Defense attorney stands up for the underdog

Criminal defense attorney Neil Rockind has found his calling standing up for the underdog.

A 1993 alumnus of Wayne State University Law School, Rockind has turned his inborn capacity for verbal combat into an award-winning career going to trial to stick up for “the little guy.” He founded Rockind Law in Southfield in 2000.

Over the years, he’s handled a number of high-profile cases, including defending personal injury attorney Geoffrey Feiger against a Michigan attorney general’s investigation. But for any client, big or small, Rockind studies and researches tirelessly and brings to the courtroom the fierce, forceful flair that has earned him his nickname – “The Rockweiler.”

“Over the last several years, I have studied the methods of police officers in extracting confessions and admissions from accused,” Rockind said. “If anyone would label me an expert at anything, I’d like it to be challenging interrogations and confessions as coerced or false.”
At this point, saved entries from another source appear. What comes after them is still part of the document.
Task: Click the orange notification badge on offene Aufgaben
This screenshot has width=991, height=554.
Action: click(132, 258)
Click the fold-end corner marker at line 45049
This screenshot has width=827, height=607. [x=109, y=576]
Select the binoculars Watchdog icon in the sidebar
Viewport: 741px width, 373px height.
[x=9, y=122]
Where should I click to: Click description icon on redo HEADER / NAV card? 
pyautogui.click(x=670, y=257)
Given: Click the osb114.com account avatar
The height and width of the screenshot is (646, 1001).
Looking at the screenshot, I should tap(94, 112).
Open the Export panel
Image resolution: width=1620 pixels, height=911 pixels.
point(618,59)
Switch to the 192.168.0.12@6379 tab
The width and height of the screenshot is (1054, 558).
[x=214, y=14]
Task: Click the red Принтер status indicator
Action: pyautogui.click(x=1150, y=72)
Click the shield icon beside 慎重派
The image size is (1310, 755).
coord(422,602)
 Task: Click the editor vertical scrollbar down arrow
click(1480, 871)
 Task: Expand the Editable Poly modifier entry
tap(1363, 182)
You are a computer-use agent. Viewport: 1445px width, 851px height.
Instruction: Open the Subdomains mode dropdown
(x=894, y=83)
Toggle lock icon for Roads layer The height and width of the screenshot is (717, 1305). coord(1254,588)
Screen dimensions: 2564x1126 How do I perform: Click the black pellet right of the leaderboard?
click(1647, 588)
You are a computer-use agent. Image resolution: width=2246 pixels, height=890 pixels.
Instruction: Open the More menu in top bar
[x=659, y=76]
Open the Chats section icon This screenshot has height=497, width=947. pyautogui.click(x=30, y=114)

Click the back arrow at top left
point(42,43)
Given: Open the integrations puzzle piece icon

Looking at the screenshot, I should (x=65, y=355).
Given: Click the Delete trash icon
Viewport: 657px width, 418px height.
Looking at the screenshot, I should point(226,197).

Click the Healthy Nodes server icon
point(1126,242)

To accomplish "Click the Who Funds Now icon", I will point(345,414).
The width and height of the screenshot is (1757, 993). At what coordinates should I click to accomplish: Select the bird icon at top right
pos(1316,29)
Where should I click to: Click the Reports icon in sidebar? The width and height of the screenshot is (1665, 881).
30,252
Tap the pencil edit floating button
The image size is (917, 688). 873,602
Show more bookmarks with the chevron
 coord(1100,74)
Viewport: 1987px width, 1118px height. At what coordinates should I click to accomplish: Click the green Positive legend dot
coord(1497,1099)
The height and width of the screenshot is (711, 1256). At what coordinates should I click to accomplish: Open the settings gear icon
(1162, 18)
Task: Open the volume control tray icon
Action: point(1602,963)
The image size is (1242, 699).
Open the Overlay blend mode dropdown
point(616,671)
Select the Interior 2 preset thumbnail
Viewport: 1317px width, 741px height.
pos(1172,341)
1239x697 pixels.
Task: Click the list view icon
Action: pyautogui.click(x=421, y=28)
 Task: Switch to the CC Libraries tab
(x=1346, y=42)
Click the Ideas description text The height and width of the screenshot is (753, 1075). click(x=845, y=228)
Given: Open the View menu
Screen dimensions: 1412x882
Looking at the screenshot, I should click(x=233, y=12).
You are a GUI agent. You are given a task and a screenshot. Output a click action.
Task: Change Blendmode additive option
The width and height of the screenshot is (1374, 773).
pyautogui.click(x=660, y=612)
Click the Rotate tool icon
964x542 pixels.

In 2014, he participated in a scientific forensics course by the American Chemical Society, which educated attorneys on the use of blood testing instruments and the science behind forensics chromatography that allows the FBI and other authorities to analyze chemicals, such as drugs or alcohol, present in blood.  At the time, only about 200 attorneys in the nation had completed this coursework.  The laboratory work qualified him to explain the science of gas chromatography in DUI ethanol-based cases.

For Rockind, it’s about having the expertise to be unsurpassed in his work for the clients he defends.

“The best part is saving a client and his or her family from conviction, jail, etc.,” Rockind said. “Making a difference in someone’s life on that level is profoundly satisfying. Unfortunately, getting those results leads to the most challenging part – the commitment of time it takes to prevail. I love my family, but my career and my determination to be the best has taken me away from them more than I would have preferred.”

He started his legal career as an assistant prosecuting attorney in the Oakland County Prosecutor’s Office and handled hundreds of criminal cases, moving on to become a special prosecutor.

“I joined the prosecutor’s office out of law school for trial experience,” Rockind said. “While I enjoyed my tenure in the office, it was never in my bones or DNA. I began to feel and sympathize for the accused. The more defense attorneys I grew close to, the more I respected their willingness to stand up to authority and stick up for ‘the little guy.’ As the grandson of Holocaust survivors, I can relate to David much more so than Goliath. I like to stand with the Davids against the Goliaths.”

So, in 1997, he followed his instincts and became a criminal defense trial lawyer.

“I love the fact that being a trial lawyer is, in part, an art,” said Rockind, who lives with his wife and three children in Bloomfield Hills. “Not everyone can do it, and you can’t just will yourself to become one. I wanted to be a trial lawyer – period. But then, once exposed to the criminal law, I knew that I had found my calling. My first ‘not guilty’ verdict still resonates with me to this day.”

He’s taken on a host of defense cases, and many are memorable to him. One such case involved an Albanian immigrant accused of being the head of a major cocaine trafficking ring.

“To us, he was just an old man in the wrong place at the wrong time with the wrong people,” Rockind said. “The case was tried for weeks with competing narratives – the state trying to use the evidence to show that he was a co-conspirator and me trying to show that he was an immigrant just trying to make a better life for his family and was surrounded by some bad actors.”

The client was acquitted.

“Still another case was my defense of a member of the military at Selfridge Air Base who was accused by a base employee of sexual assault,” Rockind said. “His acquittal, based purely on my cross examination of the complainant, saved his career.”

Rockind has always known that his own career would be in a courtroom.

“From a young age, people patted me on the head and said, ‘This one is going to be a lawyer,’”  Rockind said.

He earned a degree in general studies at the University of Michigan and went right on to Wayne Law. Today, he speaks often to groups and to media as an expert about legal issues and cases and trial tactics.

Among his many awards are being named one of the Top 50 Lawyers in Michigan by Super Lawyers and among the Top 10 Criminal Defense Lawyers, as well as being named as a top trial lawyer by many other publications. He was named among the nation’s top 1 percent of lawyers by the National Association for Distinguished Counsel, and, in 2015, Michigan Lawyers Weekly named him a Leader in the Law.

Rockind also serves on the Regional Advisory Board of the Anti-Defamation League and has served on the Board of Directors for the Friends of the Israeli Defense Force – Michigan Chapter, as well as being involved in other charitable organizations. He recently joined the Holocaust Museum membership in West Bloomfield with a plan to invest more time with that organization.

He’s a contributing author to the Institute of Continuing Legal Education commentary and the practice tips section of the Michigan Standard Jury Instructions book.

On the rare occasions when he’s down and not feeling the whole “Rockweiler” thing, another encounter always comes along to enflame the fiery passion once again.

“Challenge a client of mine, a member of my staff or me with something that I think is unfair, all I see is red,” Rockind said. “Also, if a friend is in a fight, I won’t hesitate to jump in – no questions asked.”